Python modules and jupyter notebook examples for the paper Detect and Repair Arbitrage in Price Data of Traded Options.

DOI

Repair option price data -- remove arbitrage

For a finite collection of call option prices written on the same underlying asset, there are six types of constraints that ensure their prices to be statically arbitrage-free. Given violation of the arbitrage constraints, we repair the price data in a fast, model-independent way to remove all arbitrages.

Some examples of arbitrage repair are shown as below:

image

An arbitrage-free normalised call price surface $(T,k) \mapsto c(T,k)$ should satisfy some shape constraints. Assuming smooth surface function $c(T,k) \in C^{1,2} (\mathbb{R}_{\geq 0}^2)$, then these shape constraints are

  • Positivity: $0 \leq c \leq 1$
  • Monotonicity: $1\leq\partial c / \partial k \leq 0$, $\partial c / \partial T \geq 0$
  • Convexity: $\partial^2 c / \partial^2 k \geq 0$

Code

Installation

It is recommended to create a new virtual environment and install from pypi.

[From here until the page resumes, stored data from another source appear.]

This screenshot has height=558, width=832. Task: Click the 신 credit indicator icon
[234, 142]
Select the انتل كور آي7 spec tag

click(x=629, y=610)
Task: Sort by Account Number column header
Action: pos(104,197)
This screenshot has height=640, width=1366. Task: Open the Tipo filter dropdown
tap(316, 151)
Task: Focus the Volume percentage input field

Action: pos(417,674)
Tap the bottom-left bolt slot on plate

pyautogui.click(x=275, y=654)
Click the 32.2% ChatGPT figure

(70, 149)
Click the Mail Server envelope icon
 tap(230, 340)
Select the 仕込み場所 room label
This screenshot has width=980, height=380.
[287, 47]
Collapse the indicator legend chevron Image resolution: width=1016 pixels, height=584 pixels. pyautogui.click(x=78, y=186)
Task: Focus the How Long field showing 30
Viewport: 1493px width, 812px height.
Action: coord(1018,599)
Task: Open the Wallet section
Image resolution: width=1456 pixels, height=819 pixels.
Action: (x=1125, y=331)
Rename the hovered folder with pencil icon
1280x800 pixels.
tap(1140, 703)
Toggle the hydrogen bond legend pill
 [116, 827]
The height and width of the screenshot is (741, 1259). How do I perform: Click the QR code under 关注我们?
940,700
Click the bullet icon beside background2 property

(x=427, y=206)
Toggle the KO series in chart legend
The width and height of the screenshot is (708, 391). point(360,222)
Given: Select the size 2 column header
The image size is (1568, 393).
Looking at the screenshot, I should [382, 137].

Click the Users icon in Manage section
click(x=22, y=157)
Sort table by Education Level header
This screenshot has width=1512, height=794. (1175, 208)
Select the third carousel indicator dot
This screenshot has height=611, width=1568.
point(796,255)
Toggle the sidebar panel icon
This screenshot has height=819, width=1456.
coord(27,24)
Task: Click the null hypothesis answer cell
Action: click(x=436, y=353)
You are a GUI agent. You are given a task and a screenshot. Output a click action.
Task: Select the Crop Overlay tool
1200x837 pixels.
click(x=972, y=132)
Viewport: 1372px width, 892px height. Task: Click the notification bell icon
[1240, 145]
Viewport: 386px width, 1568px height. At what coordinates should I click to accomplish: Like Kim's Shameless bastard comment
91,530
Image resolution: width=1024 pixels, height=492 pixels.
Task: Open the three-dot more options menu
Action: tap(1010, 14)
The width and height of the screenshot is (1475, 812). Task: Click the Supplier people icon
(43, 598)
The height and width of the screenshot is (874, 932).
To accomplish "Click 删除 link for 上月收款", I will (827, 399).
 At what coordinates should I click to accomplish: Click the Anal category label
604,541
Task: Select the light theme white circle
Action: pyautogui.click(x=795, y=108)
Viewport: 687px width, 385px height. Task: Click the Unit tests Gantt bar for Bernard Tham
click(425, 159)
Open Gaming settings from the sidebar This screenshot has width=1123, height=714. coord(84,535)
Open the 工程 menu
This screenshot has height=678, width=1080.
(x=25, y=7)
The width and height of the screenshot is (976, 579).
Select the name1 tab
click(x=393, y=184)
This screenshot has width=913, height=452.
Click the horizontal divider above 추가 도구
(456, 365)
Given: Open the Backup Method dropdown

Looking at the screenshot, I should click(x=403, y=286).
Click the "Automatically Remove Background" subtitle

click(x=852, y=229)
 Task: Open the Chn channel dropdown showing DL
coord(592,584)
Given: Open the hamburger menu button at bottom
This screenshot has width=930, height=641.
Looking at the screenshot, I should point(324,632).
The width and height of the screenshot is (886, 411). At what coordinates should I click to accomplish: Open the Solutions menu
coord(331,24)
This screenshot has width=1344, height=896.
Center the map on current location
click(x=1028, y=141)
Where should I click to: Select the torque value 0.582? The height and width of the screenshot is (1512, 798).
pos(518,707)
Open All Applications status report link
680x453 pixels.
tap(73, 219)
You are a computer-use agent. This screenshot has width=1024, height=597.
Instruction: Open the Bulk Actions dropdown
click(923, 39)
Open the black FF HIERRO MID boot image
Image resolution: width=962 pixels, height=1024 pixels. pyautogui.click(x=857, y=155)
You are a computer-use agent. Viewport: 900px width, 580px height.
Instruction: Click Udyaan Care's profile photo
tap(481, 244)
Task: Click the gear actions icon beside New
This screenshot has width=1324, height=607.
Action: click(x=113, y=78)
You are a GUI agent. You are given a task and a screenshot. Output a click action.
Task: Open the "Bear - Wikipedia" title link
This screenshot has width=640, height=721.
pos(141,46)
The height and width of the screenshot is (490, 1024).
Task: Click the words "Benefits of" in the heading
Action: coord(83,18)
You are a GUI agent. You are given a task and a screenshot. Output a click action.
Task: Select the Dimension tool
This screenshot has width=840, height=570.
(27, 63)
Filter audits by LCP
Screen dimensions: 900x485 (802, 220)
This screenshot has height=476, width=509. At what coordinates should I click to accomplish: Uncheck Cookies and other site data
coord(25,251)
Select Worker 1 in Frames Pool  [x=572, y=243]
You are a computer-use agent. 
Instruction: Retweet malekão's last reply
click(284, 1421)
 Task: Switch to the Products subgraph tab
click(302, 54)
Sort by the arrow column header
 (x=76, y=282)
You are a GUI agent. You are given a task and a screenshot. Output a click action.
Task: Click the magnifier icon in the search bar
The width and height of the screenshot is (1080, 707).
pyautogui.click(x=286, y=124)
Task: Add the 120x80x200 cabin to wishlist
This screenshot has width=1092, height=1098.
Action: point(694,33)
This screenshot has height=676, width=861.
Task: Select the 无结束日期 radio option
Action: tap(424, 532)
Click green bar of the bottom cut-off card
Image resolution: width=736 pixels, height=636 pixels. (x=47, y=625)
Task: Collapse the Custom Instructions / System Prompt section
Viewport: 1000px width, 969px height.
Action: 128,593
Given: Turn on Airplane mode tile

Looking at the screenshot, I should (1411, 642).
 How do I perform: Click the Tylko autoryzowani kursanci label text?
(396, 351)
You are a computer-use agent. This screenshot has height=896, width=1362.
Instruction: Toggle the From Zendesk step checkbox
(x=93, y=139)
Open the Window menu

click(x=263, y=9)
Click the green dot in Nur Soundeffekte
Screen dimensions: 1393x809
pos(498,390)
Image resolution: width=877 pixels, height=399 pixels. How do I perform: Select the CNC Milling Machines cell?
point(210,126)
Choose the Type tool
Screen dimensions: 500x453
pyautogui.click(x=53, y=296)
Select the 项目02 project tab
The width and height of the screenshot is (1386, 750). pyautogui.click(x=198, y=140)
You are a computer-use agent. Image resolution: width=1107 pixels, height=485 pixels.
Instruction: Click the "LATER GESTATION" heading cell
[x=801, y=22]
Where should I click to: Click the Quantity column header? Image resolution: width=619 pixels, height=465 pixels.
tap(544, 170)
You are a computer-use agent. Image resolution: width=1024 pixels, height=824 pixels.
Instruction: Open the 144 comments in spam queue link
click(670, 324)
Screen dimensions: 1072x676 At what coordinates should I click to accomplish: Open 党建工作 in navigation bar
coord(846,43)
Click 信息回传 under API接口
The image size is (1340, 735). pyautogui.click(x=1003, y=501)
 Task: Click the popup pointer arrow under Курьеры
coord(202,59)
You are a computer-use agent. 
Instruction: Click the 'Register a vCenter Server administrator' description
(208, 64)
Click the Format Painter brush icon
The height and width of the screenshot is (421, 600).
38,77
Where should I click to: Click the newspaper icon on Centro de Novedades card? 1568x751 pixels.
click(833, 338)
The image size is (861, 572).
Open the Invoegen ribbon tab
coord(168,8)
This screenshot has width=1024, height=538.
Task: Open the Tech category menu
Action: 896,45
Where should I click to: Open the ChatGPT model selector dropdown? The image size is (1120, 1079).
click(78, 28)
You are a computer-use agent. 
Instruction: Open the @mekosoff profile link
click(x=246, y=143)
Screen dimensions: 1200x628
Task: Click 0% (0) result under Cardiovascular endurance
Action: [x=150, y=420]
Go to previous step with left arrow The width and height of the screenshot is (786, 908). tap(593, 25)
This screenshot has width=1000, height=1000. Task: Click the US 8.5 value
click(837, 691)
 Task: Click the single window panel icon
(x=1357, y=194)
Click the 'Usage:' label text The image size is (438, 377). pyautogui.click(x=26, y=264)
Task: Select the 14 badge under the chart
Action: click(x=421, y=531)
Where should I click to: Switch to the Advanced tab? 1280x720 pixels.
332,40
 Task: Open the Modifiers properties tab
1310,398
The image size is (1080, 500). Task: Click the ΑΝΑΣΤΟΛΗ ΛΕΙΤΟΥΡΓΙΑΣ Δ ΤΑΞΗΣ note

pip install arbitragerepair

Requirements: Python >= 3.8 and CVXOPT >= 1.3.0.

Usage

While an example can be found in this jupyter notebook, the usage of this code consists of the following steps.

0. Import packages

from arbitragerepair import constraints, repair

1. Normalise strikes and call prices

The inputs are four 1D numpy.array objects T, K, C, F, which should be of the same length, representing time-to-expiries, strike prices, option prices and forward prices.

normaliser = constraints.Normalise()
normaliser.fit(T, K, C, F)
T1, K1, C1 = normaliser.transform(T, K, C)

2. Construct arbitrage constraints and detect violation

mat_A, vec_b, _, _ = constraints.detect(T1, K1, C1, verbose=True)

Setting verbose=True, an arbitrage detection report will be shown. An example is shown below:

Number of violations to non-negative outright price:                   0/13
Number of violations to non-negative and unit-bounded vertical spread: 0/130
Number of violations to non-negative butterfly spread:                 0/104
Number of violations to non-negative calendar (horizontal) spread:     0/0
Number of violations to non-negative calendar vertical spread:         9/513
Number of violations to non-negative calendar butterfly spread:        126/3070

3. Repair arbitrage

Repair using the -norm objective:

epsilon = repair.l1(mat_A, vec_b, C1)

Repair using the -BA objective (where bid-ask spreads data need to be supplied):

epsilon = repair.l1ba(mat_A, vec_b, C1, spread)

4. De-normalise

K0, C0 = normaliser.inverse_transform(K1, C1 + epsilon)

Why is repairing arbitrage in price data important?

Frequent presence of arbitrage in historical price data

We collect daily close (bid, ask and mid) prices from 1st November, 2007 to 31st May, 2018 for OTC FX options from Bloomberg. We count violations of arbitrage constraints in raw daily close mid-prices over time for some major currencies and emerging market (EM) currencies.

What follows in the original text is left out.